Freeman, an engineer and a lawyer, knew where decisions were being made or ignored regarding our energy future. He mocked the foolish embrace of fossil fuels and warned all who would listen about the deadly impact of coal, oil, and natural gas consumption on our environment. This humble son of an immigrant umbrella repair man made the most of his formidable talents over seven decades and helped steer mankind toward renewables and energy efficiency. Freeman worked to prevent the perilous use of fossil and nuclear fuels.
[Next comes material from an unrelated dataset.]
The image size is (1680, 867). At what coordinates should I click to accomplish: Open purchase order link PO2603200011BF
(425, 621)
Freeman was one of the first environmentalists to warn us of the dangers posed by fossil fuels and he was one of the first to offer practical remedies. He started his career in the 1950s as an engineer with the Tennessee Valley Authority (TVA) before holding a series of positions with the Federal Power Commission (FPC) and the Johnson White House. In 1974 Freeman authored the Ford Foundation’s groundbreaking report “A Time to Choose: America’s Energy Future.” He was an adviser to President Jimmy Carter, who appointed him chairman of the giant TVA in 1978.
At the TVA, Freeman managed with a no-nonsense, down-to-earth, results-focused approach to reform. Using what he learned at TVA, Freeman became known for turning around hidebound giant utilities that were unable to process evidence contrary to their wasteful ways and environmental destructiveness. The tenacious Tennessean had no patience for self-serving talk that avoided obvious solutions. Freeman was a serious advocate who used humor, wit, and charm to make his case in the court of public opinion and the corridors of power. “Mother Nature doesn’t care what we say, Mother Nature only cares about what we do,” he would remind bloviators!
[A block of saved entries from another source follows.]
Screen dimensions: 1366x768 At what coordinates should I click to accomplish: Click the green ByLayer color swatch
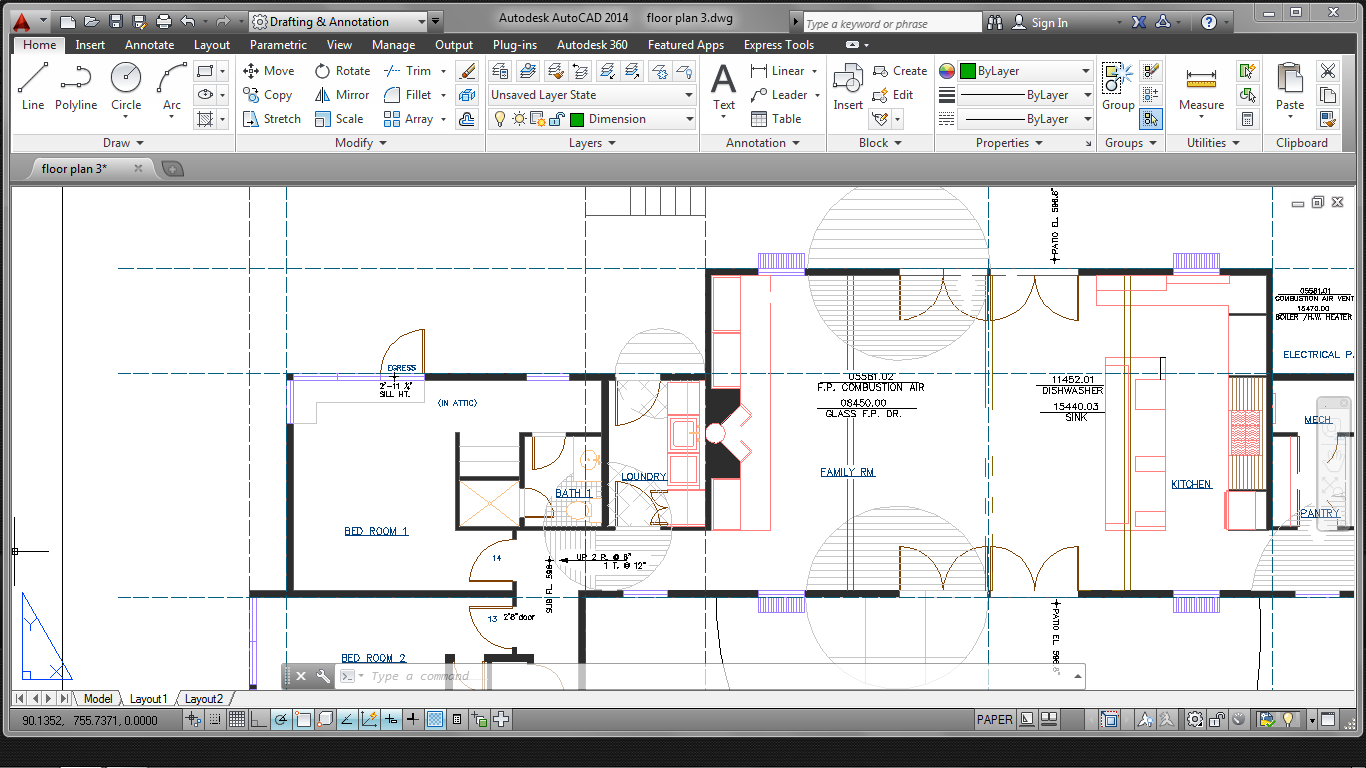[968, 71]
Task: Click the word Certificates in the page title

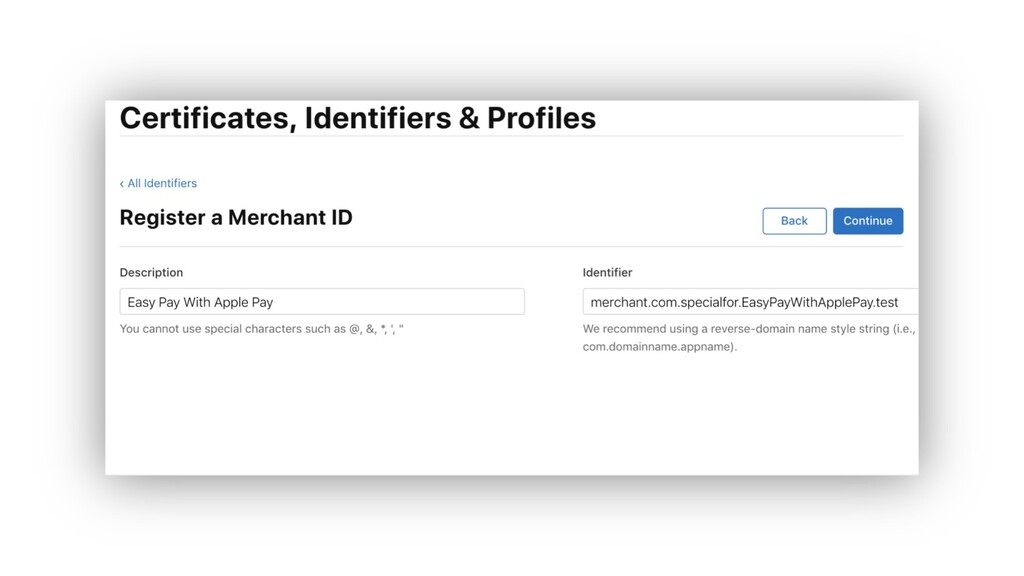Action: coord(204,119)
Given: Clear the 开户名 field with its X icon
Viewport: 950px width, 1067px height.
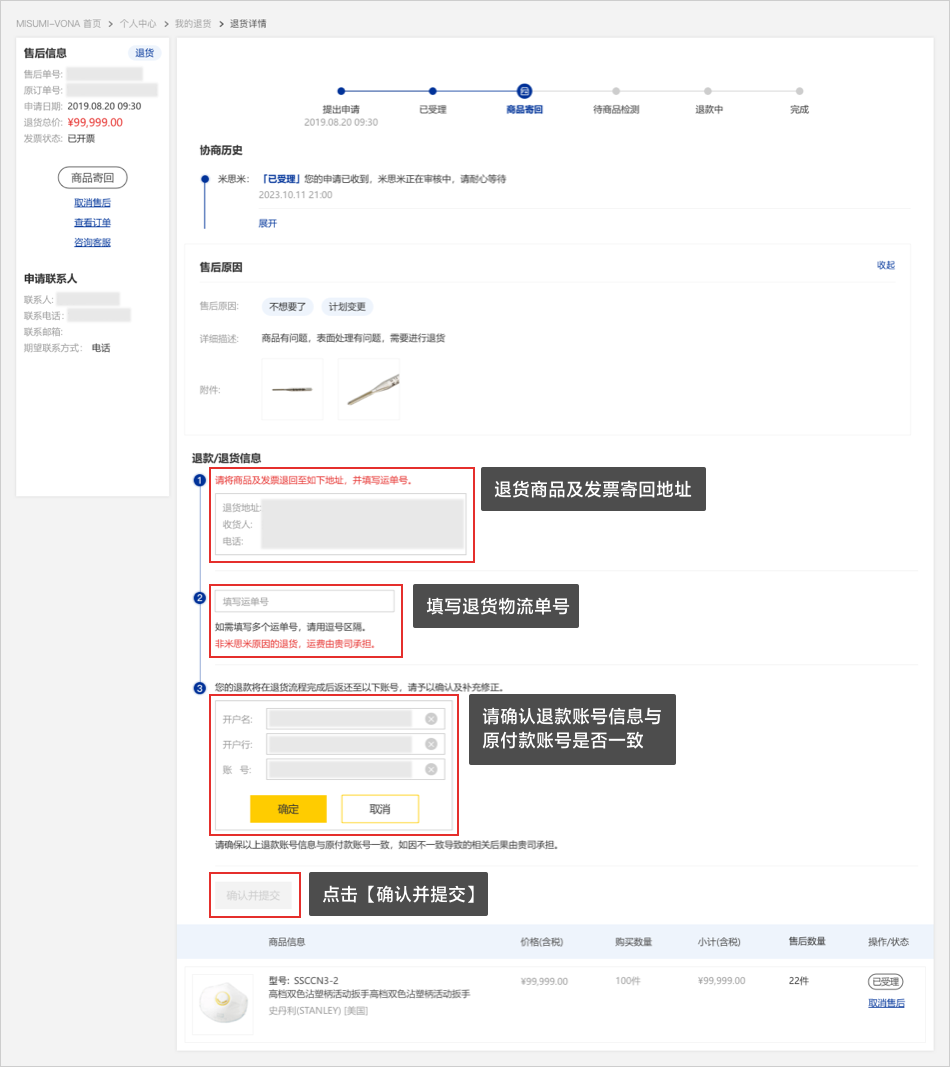Looking at the screenshot, I should (x=431, y=719).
Freeman shut down or suspended construction of half a dozen nuclear reactors at the TVA, scoring them as dangerous, uneconomical, and unnecessary. He liked “free” sources of energy, such as solar and wind, instead of lethal coal, gas, oil, and uranium that had to be ripped perilously from the bowels of the Earth. As for vast opportunities afforded by energy efficient sources, he paraphrased Benjamin Franklin, saying a megawatt of energy that isn’t wasted is a megawatt you don’t have to produce.
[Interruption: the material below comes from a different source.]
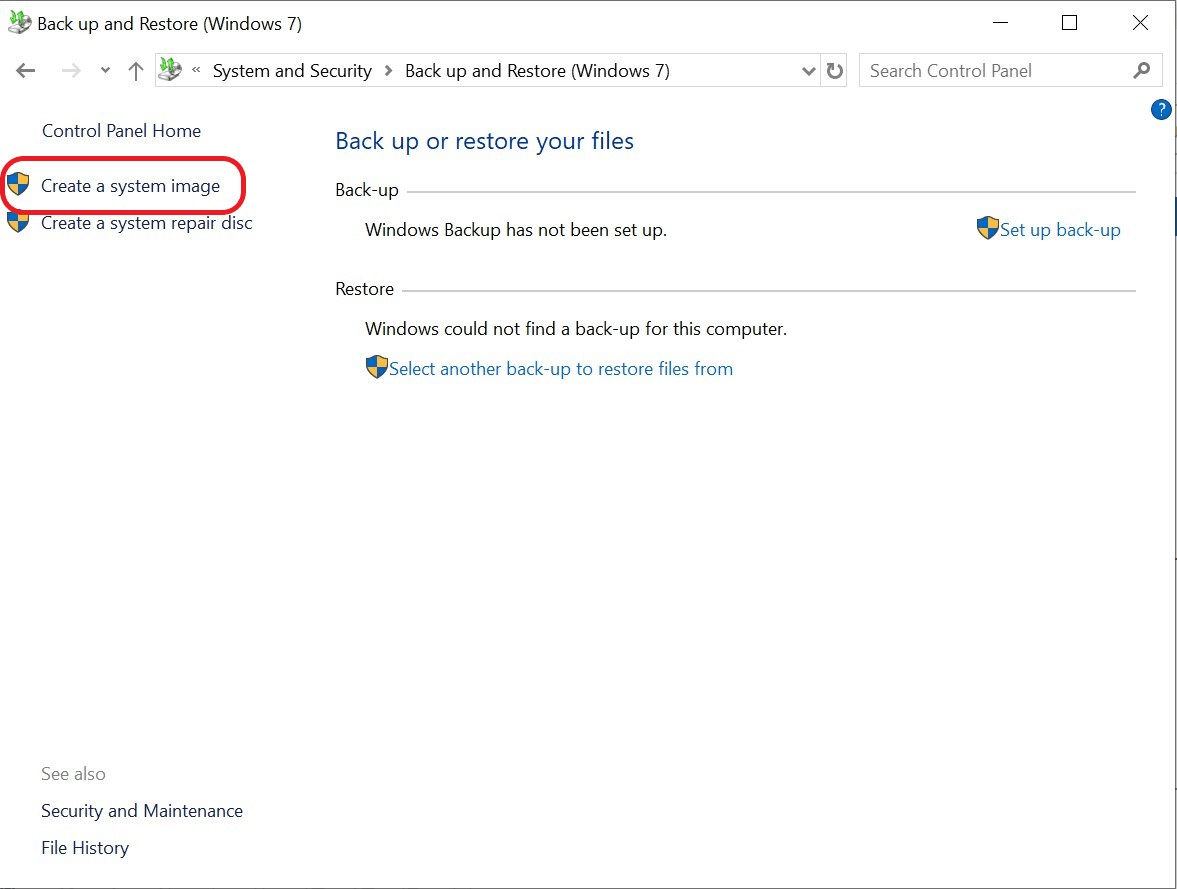The image size is (1177, 889).
Task: Refresh the Back up and Restore page
Action: tap(835, 71)
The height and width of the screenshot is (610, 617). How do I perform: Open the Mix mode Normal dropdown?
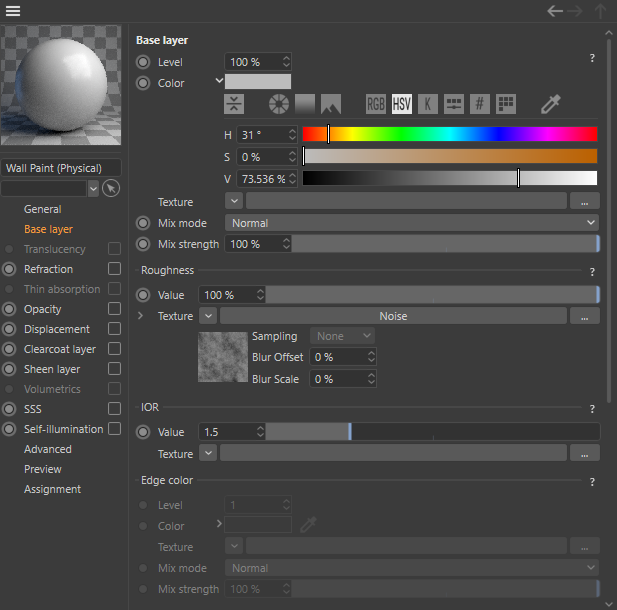coord(411,223)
In between his clearheaded impact on conferences around the world, advising presidents, governors, members of Congress and parliaments, and many cogent writings, Freeman ran three other giant utilities (other than TVA, Freeman ran utilities in California, Texas, and New York). At Sacramento Municipal Utility District (SMUD), he implemented a public vote against the troubled Rancho Seco Nuclear Generating Station, replacing its energy with conservation and renewables.
In the decades I knew David, he always made the changes he implemented look easy because he so deftly and honestly used evidence, facts, and economics— sometimes to rectify his previous positions. He used his knowledge to serve the public that was too often shoved aside by bureaucratic and corporate vested interests.
Freeman had that unparalleled combination of managerial experience, scholarly knowledge, and programmatic urgency in confronting the climate crisis. We would invite him for brown bag lunches with younger leaders working on energy transition. He would “out urgent” them, mocking dilatory cap and trade ideas while demanding mandatory reduction in fossil fuels and ending nuclear power, and replacing them with job producing energy conservation, retrofitting homes and buildings as solar and wind ramp up. Freeman said, “We need to pass a law that says that every utility in this country must reduce their greenhouse gas emissions by 5% of 2020 emissions every year, starting now, and until we get down to zero.”
You may be wondering why you haven’t seen Freeman on television or read about his urgent proposals, as a doer, covering the crisis of climate and regular air water soil safeguards from ruinous extractive fuels.
Certainly, the mass media has devoted many hours and pages to these subjects, interviewing far lesser and often conflicted people on NPR, PBS, commercial networks, and major newspapers. I made many calls to energy and environmental reporters about David’s availability, but to no avail.
Was it ageism? Which is rampant. Was it his free-thinking challenges to named influential corporations? Was it that he was seen as no longer an adviser to powerful officials? At age 93 he was flying to California negotiating the closure of the last nuke plant there with Pacific Gas Electric. He co-authored a book All-Electric America: A Climate Solution and the Hopeful Future with Leah Y. Parks in 2018 and his human interest memoir The Green Cowboy: An Energetic Life in 2016. Recently he was meeting with the pro-“Green New Deal” members of Congress.
But the media wasn’t calling. Until, that is, David’s “energetic” life came to an end and the obituary pages gave him his due in the Washington Post, the New York Times, and other outlets. Unlike like celebrity entertainers and athletes, however, he didn’t make page one. But his prescient legacy is an enduring example of how we can save our green planet and brighten our future. Biographers may wish to wrap their minds around this functional, enlightened life of such immense productivity.